5. Mackerel Can Effectively Regulate Blood Cholesterol
Like triglycerides, cholesterol is a fatty-like substance that is found in the cells of your body. Cholesterol is necessary to make hormones and other substances that help you digest your food. It is carried through your bloodstream on lipoproteins, both low-density (LDL – “bad” cholesterol) and high-density (HDL – “good” cholesterol). High LDL levels leads to cholesterol build-up in your arteries (and cholesterol cannot be absorbed into your blood), HDL carries the cholesterol back to the liver, which then removes it from your body (12).
Your body makes all the cholesterol it needs, but it can also be found in the foods you eat.
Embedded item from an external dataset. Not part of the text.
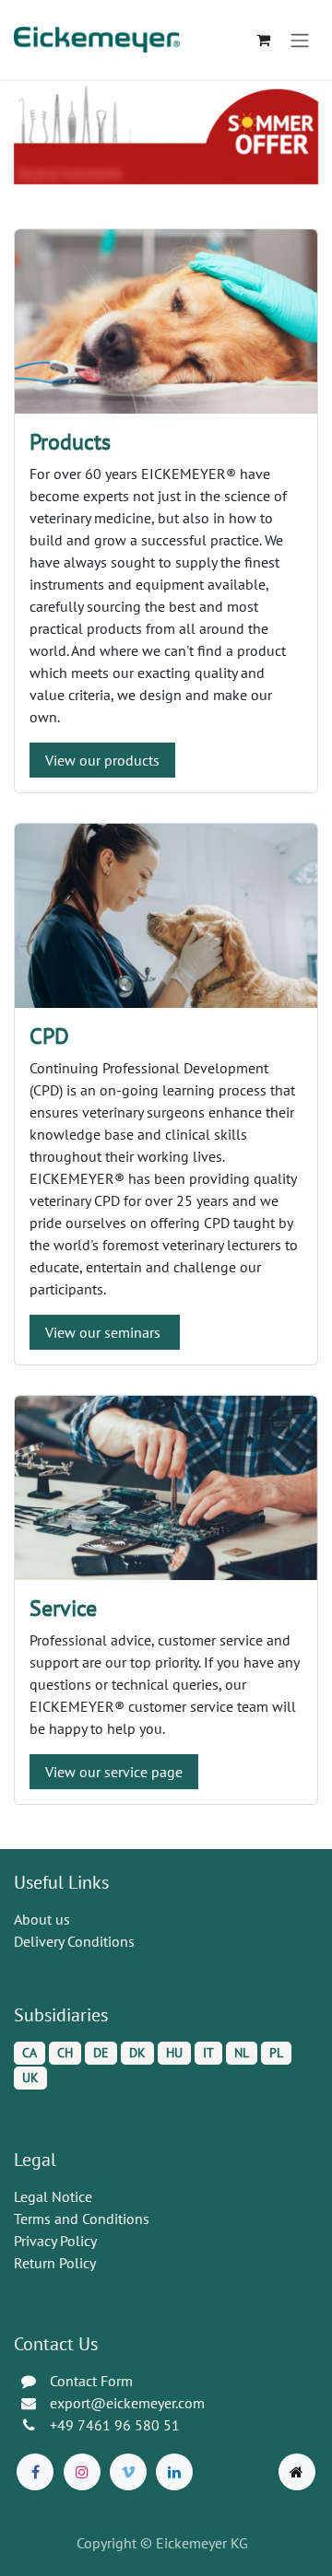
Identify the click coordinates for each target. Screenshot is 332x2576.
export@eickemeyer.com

As a result, high-cholesterol affects over 30% of adults in the United States alone. While about a third of them have it under control, less than half are seeking treatment for it (13). There are no visible symptoms of high-cholesterol, and only a blood test can determine your levels and if you are at risk. Unchecked, high-cholesterol can lead to issues such as heart attack or stroke (14).
Your lifestyle is most likely the cause, but it can also be the result of your age, gender, or an unfortunate family history. By eating a diet high in saturated fats and not exercising, therefore leaving you overweight, you greatly increase your risk of high blood cholesterol (15). The fish oil found in mackerel has been known to lower LDL levels and raise HDL levels. Since oily fish can help lower LDL levels by keeping cholesterol from being absorbed into the intestines, it is also effective at lowering blood pressure (16).